When you agree to deliver a draft to your supervisor on Friday, do it right.  A draft is a complete and relatively coherent piece of work, written in sentences and proof read. It doesn’t include notes to yourself or questions to your supervisor (‘Should I discuss Said here?’), there are no missing sections (‘feminist critique of individualisation to go here’), the font is all the same size and style, you have referenced your work and provided a reference list.  Friday means close of business Friday and preferably earlier (hey, it’s Friday), not 11.58pm… or 8.58 am on Monday.

Do you act as though your supervisor is your support staff?

Supervisors have been employed for their disciplinary expertise.  We are not paid to: print out your 357 page thesis draft sent via email, photocopy it and pass the copies to the rest of the team; line edit your work; correct your systematic and yet never predictable misuse of semi-colons; find forms on the University website; remind you of important dates relating to your candidature; provide a reading list of foundational texts in your field. In short, we are not your secretary, editor or research assistant.

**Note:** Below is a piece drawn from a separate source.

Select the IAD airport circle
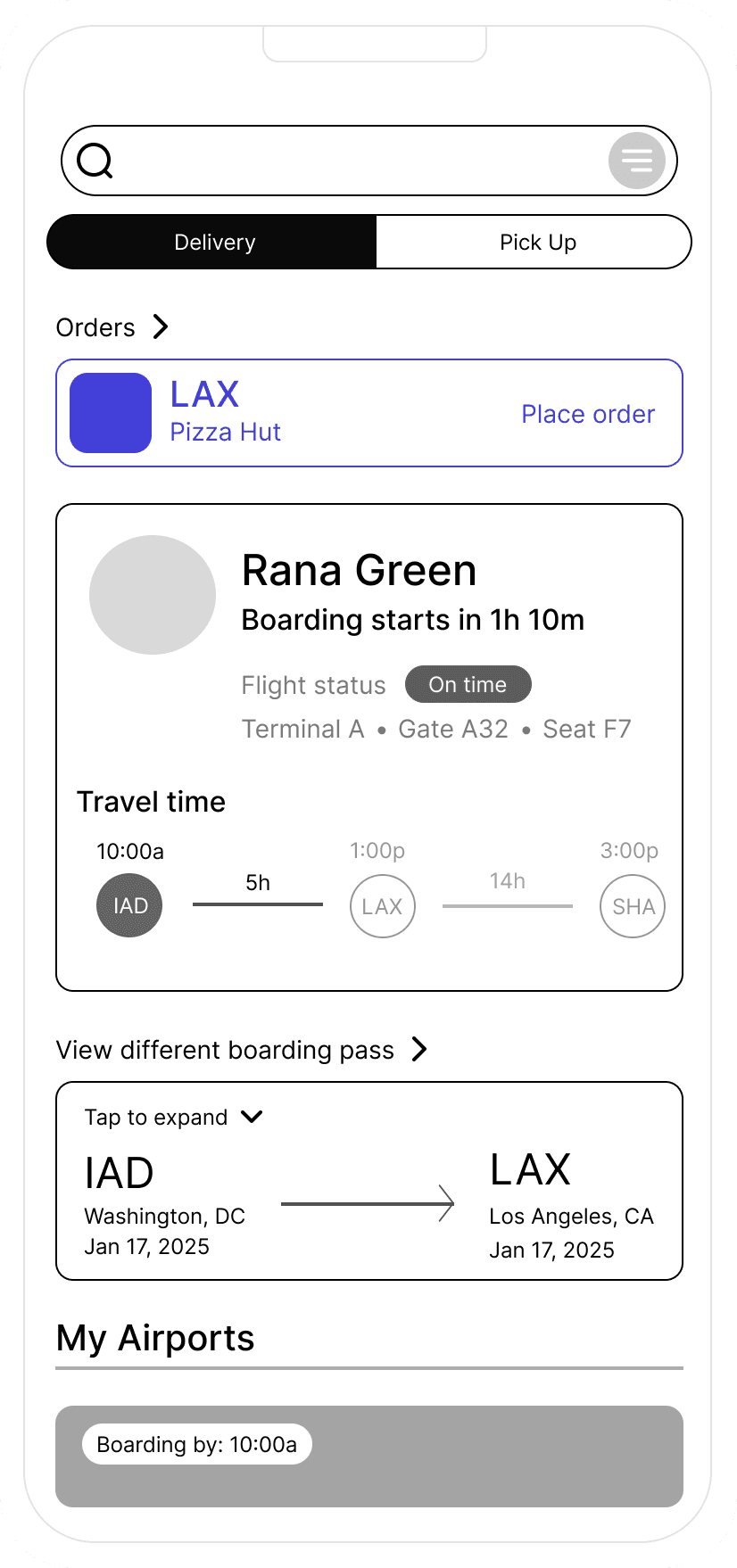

Do you hide things from your supervisor?

Please don’t. We don’t need or want to know most details about your life but we can’t work with you to develop your research if we are missing key information about your circumstances.  This information includes: any illness that is difficult to manage and may affect your thesis work; significant life events or commitments that may affect your thesis work; problems with the design and implementation of your project; skills you don’t have but need to have.  Knowing about this issue will shape what we can expect from you, how we will support you, and how we advocate for your interests to the institution.

Do you say thank you?

For many of us, supervision is the very definition of a thankless task. Being listed halfway through the thesis acknowledgements is a pretty small payoff for over three years of effort.  Saying ‘thank you’ at the end of a meeting or when your supervisor has commented on your work is a nice touch, even if it is only common politeness.  Even classier: delivering your supervisor their crutch of choice (chocolate, coffee, moonshine) when you plonk the first full draft of your thesis on their desk. Those suckers can be rough to read.

Thesis writers feel mad, sad and bad in response to their supervisors’ behaviours. But supervisors have feelings too. More than feelings, we have professional expertise and authority. And we write references for our graduate students. If you don’t communicate well, find it difficult to work with others, fail to meet deadlines, present poor quality work and struggle to be flexible in your thinking … well, how’s that reference going to read?